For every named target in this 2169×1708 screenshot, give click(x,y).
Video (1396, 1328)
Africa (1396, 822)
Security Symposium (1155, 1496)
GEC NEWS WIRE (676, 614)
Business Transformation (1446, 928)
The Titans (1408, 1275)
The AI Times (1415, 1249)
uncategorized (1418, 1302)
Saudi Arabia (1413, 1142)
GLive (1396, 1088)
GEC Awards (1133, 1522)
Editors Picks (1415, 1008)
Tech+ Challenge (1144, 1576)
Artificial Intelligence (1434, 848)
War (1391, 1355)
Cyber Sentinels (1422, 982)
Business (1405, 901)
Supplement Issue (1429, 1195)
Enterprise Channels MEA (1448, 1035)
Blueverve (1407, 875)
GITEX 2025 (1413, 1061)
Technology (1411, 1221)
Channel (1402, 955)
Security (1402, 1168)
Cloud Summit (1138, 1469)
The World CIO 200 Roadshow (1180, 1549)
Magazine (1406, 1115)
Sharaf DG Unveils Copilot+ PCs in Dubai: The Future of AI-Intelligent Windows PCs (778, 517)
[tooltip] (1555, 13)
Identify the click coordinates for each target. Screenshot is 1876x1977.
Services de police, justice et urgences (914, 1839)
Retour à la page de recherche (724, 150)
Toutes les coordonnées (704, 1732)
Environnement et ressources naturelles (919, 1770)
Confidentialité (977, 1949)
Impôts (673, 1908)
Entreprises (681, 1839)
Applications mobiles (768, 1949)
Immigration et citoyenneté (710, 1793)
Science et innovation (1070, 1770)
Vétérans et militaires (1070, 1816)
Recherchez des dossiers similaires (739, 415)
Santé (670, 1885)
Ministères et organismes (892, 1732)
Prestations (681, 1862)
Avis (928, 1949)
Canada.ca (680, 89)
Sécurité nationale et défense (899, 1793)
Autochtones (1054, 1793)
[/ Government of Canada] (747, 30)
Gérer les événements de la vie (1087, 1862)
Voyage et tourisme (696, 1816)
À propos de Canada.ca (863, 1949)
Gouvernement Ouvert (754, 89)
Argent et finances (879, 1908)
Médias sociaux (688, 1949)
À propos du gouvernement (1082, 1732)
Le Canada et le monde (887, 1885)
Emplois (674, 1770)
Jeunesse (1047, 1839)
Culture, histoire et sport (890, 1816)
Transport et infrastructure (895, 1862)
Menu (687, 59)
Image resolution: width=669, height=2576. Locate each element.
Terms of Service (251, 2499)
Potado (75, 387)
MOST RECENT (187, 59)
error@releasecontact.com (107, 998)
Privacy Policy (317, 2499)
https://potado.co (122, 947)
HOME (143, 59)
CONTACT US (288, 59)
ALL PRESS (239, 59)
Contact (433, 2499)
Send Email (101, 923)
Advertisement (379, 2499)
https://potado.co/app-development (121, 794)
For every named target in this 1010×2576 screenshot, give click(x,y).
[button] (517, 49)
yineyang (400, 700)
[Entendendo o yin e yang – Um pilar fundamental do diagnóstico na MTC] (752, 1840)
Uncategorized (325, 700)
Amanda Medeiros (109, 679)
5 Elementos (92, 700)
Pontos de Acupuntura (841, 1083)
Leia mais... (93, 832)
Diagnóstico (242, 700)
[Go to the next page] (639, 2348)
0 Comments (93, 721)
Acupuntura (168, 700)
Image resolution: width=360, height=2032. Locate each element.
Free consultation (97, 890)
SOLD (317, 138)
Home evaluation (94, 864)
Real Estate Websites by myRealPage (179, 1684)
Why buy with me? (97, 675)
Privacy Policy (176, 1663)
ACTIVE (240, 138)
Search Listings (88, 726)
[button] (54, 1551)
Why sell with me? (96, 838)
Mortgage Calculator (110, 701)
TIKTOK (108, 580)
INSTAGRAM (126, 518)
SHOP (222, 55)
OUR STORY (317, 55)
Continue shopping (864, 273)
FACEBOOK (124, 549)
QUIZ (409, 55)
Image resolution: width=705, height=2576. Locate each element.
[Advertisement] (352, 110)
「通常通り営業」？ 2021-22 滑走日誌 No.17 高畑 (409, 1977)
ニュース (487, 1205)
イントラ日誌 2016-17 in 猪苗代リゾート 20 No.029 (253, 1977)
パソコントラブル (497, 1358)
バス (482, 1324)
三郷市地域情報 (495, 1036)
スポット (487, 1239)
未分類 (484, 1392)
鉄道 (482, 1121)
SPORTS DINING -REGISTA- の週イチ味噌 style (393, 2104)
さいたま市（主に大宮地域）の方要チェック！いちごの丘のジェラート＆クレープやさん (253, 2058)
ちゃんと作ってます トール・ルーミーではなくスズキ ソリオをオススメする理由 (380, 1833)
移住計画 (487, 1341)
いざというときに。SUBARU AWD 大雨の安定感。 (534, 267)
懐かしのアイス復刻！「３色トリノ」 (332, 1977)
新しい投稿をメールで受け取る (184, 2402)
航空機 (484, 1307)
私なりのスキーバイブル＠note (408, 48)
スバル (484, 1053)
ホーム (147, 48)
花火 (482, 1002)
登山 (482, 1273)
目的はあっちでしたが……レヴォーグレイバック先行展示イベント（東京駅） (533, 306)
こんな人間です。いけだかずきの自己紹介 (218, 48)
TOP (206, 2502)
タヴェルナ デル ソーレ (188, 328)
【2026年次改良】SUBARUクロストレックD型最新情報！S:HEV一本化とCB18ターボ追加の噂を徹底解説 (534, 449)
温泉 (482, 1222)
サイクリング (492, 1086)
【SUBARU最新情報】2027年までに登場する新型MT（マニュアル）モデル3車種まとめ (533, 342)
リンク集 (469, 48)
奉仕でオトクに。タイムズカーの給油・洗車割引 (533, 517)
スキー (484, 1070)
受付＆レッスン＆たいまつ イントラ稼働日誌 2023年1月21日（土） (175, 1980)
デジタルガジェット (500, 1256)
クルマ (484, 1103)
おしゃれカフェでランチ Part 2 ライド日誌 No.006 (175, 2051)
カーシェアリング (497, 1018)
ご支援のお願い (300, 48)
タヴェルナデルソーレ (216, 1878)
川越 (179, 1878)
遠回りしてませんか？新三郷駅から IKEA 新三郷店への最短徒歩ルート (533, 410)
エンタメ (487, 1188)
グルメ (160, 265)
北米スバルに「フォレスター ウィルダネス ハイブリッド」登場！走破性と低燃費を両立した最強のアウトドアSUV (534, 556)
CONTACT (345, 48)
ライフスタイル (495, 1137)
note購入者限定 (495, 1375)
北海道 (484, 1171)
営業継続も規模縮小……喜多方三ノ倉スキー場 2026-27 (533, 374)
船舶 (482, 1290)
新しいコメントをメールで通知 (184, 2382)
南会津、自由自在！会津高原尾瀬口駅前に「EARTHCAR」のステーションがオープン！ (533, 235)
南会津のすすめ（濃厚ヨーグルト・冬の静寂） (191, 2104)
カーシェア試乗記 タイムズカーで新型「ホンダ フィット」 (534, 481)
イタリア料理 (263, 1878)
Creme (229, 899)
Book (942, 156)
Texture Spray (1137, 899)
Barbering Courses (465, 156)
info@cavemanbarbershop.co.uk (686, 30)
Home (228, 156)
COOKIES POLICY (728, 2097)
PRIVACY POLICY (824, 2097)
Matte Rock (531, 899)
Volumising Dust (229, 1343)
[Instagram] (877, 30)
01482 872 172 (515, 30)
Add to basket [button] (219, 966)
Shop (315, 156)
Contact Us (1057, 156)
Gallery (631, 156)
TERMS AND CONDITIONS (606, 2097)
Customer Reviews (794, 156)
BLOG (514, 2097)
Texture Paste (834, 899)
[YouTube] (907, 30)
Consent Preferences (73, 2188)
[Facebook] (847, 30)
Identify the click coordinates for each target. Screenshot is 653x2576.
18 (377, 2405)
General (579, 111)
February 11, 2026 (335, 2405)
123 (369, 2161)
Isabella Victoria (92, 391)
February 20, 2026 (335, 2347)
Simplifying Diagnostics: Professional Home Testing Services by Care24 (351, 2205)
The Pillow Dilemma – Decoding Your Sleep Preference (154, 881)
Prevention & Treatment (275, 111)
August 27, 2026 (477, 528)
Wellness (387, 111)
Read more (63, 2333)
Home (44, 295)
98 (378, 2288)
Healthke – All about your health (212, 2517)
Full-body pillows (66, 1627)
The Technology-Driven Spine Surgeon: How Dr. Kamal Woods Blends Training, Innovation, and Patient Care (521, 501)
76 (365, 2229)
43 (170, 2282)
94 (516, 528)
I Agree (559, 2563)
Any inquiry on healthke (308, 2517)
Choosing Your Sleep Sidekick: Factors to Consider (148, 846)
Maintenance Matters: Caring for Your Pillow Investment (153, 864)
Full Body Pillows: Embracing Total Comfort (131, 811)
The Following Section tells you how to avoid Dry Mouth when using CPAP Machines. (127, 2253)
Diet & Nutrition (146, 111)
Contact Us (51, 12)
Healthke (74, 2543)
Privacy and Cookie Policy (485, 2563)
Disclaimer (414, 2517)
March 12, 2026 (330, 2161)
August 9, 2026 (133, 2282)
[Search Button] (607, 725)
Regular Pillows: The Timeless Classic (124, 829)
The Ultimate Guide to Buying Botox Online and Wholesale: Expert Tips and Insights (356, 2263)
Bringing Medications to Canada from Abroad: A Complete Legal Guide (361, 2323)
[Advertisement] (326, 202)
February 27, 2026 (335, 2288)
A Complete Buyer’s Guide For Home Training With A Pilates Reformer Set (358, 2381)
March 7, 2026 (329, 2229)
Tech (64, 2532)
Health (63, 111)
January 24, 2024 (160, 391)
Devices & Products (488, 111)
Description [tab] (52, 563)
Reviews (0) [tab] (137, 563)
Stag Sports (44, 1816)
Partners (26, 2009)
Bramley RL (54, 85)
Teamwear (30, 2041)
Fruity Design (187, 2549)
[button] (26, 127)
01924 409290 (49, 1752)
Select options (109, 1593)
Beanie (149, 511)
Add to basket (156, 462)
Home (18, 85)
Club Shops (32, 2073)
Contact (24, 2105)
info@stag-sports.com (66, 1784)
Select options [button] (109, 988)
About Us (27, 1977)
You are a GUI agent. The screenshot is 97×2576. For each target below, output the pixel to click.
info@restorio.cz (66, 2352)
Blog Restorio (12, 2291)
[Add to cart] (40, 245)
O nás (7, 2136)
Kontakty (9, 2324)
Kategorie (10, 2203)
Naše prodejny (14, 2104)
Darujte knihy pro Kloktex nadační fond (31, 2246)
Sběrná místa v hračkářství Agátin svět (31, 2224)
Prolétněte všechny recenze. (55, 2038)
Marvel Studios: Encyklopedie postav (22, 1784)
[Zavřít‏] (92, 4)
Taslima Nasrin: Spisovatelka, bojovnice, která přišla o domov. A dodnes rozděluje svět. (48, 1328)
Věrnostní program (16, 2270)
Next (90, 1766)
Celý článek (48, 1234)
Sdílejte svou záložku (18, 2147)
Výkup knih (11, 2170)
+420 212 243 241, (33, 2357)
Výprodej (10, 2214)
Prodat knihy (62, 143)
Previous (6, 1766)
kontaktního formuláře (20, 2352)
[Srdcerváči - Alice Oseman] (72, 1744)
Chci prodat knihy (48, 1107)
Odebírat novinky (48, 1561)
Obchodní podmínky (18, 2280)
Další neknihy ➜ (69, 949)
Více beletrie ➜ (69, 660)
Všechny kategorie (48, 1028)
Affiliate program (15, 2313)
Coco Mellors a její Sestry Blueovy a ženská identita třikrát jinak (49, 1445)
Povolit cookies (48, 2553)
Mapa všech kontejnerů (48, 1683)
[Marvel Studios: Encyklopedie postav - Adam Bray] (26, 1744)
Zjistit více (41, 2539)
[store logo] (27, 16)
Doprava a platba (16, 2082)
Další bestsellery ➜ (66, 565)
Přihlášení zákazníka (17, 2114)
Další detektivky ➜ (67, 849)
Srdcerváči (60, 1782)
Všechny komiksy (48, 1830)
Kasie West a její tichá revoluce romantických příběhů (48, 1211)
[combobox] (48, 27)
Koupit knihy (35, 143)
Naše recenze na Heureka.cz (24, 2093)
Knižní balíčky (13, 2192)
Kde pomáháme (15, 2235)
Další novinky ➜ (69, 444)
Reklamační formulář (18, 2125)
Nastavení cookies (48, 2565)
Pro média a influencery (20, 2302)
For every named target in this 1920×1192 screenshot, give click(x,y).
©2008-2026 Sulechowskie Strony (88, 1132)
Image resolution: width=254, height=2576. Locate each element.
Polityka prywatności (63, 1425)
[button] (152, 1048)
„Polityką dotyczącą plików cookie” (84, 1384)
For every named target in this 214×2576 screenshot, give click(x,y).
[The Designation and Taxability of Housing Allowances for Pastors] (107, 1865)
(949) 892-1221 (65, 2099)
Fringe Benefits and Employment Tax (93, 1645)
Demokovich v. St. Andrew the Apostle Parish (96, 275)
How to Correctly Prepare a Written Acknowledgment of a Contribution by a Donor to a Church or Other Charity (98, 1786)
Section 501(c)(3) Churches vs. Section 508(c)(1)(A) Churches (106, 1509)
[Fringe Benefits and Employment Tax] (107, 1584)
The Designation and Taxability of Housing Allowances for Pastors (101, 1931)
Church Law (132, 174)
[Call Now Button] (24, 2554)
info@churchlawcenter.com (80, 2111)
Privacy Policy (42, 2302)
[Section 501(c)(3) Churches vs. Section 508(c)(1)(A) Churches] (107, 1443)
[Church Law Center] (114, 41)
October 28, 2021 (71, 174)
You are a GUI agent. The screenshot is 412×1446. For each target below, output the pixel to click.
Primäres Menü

● ● ●

PROBLEM DETAILS: Among the records above, repeat exactly the line with "Why buy with me? (97, 675)", the line with "サイクリング (492, 1086)", and every line in between, and only those.

TASK ANSWER:
Why buy with me? (97, 675)
Privacy Policy (176, 1663)
ACTIVE (240, 138)
Search Listings (88, 726)
[button] (54, 1551)
Why sell with me? (96, 838)
Mortgage Calculator (110, 701)
TIKTOK (108, 580)
INSTAGRAM (126, 518)
SHOP (222, 55)
OUR STORY (317, 55)
Continue shopping (864, 273)
FACEBOOK (124, 549)
QUIZ (409, 55)
Image resolution: width=705, height=2576. Locate each element.
[Advertisement] (352, 110)
「通常通り営業」？ 2021-22 滑走日誌 No.17 高畑 (409, 1977)
ニュース (487, 1205)
イントラ日誌 2016-17 in 猪苗代リゾート 20 No.029 (253, 1977)
パソコントラブル (497, 1358)
バス (482, 1324)
三郷市地域情報 (495, 1036)
スポット (487, 1239)
未分類 (484, 1392)
鉄道 (482, 1121)
SPORTS DINING -REGISTA- の週イチ味噌 style (393, 2104)
さいたま市（主に大宮地域）の方要チェック！いちごの丘のジェラート＆クレープやさん (253, 2058)
ちゃんと作ってます トール・ルーミーではなくスズキ ソリオをオススメする理由 (380, 1833)
移住計画 (487, 1341)
いざというときに。SUBARU AWD 大雨の安定感。 (534, 267)
懐かしのアイス復刻！「３色トリノ」 (332, 1977)
新しい投稿をメールで受け取る (184, 2402)
航空機 (484, 1307)
私なりのスキーバイブル＠note (408, 48)
スバル (484, 1053)
ホーム (147, 48)
花火 (482, 1002)
登山 (482, 1273)
目的はあっちでしたが……レヴォーグレイバック先行展示イベント（東京駅） (533, 306)
こんな人間です。いけだかずきの自己紹介 (218, 48)
TOP (206, 2502)
タヴェルナ デル ソーレ (188, 328)
【2026年次改良】SUBARUクロストレックD型最新情報！S:HEV一本化とCB18ターボ追加の噂を徹底解説 (534, 449)
温泉 (482, 1222)
サイクリング (492, 1086)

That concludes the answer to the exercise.